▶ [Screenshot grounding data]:

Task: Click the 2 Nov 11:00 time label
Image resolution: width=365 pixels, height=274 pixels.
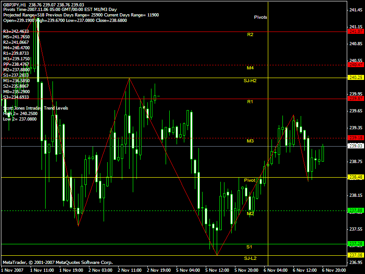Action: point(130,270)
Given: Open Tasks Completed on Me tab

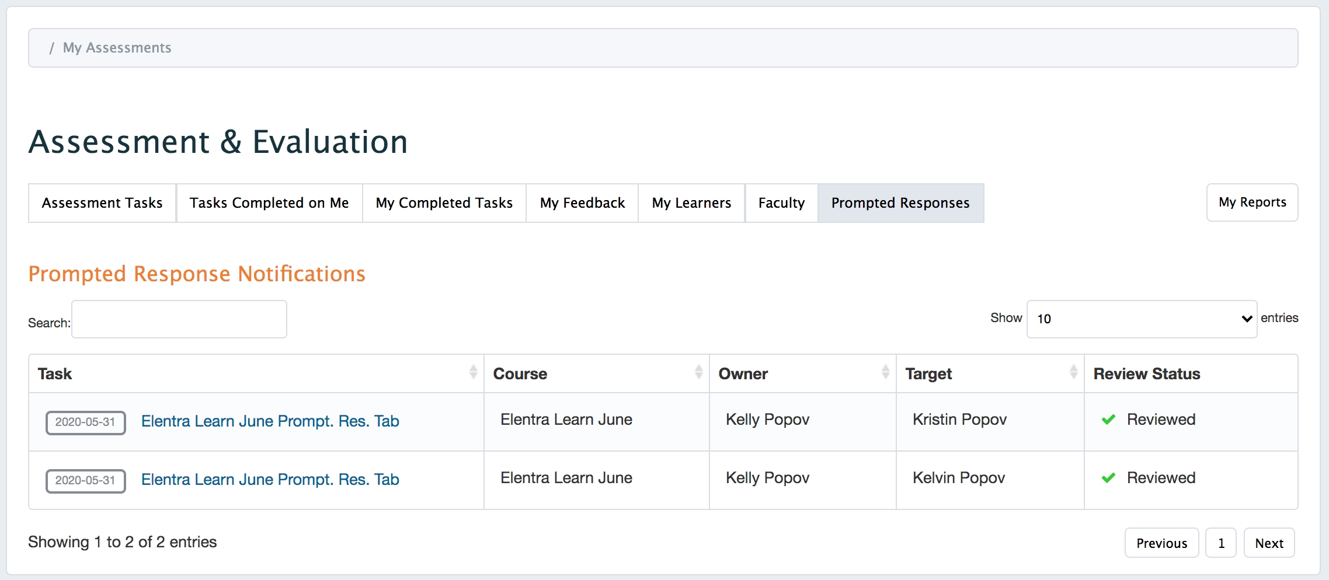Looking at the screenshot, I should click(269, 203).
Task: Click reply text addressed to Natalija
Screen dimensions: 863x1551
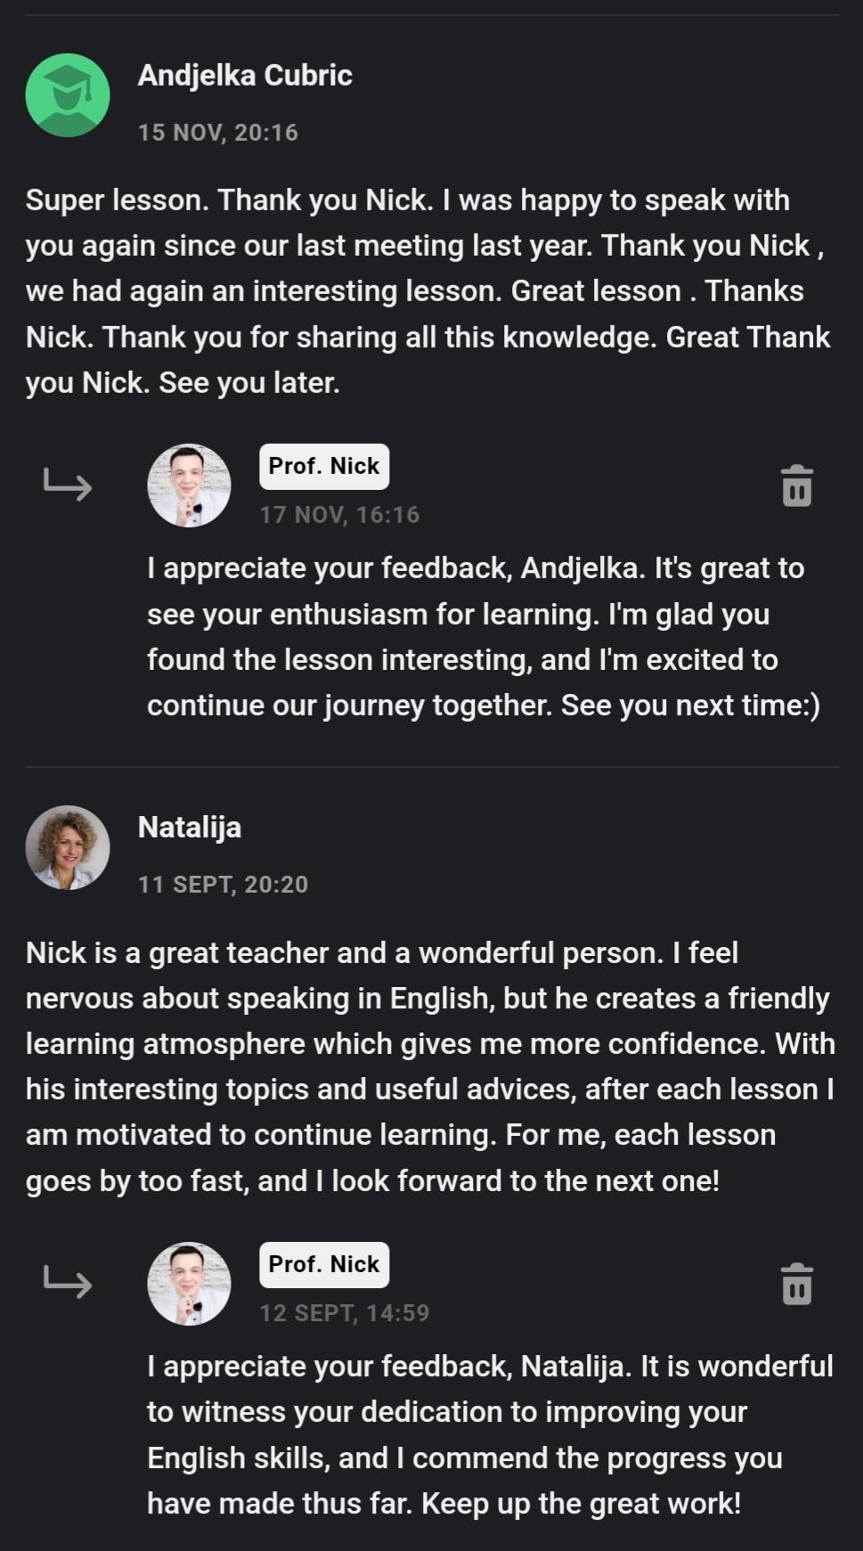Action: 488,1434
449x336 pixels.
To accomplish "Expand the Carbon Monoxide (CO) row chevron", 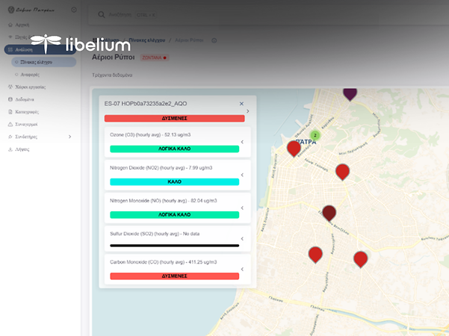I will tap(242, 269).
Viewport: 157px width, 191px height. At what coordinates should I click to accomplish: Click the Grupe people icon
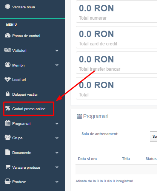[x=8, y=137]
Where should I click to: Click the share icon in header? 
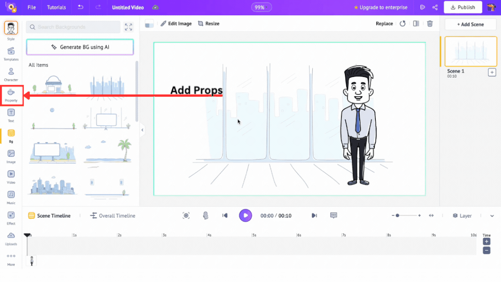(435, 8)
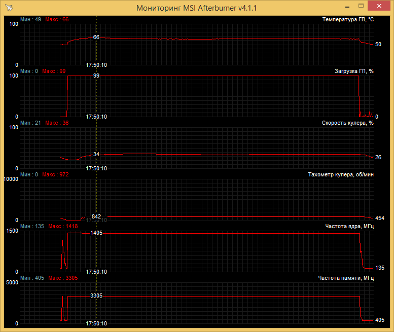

▶ [What to do]: Find the line that contains "Viewport: 157px width, 191px", then write out that line and each one after it, exactly and with nothing else, through the end of the entries above, without the pictures.

▶ [Answer box]:
Viewport: 157px width, 191px height. At what coordinates should I click to accomplish: Click the Grupe people icon
[x=8, y=137]
Where should I click to: Click the share icon in header? 
(435, 8)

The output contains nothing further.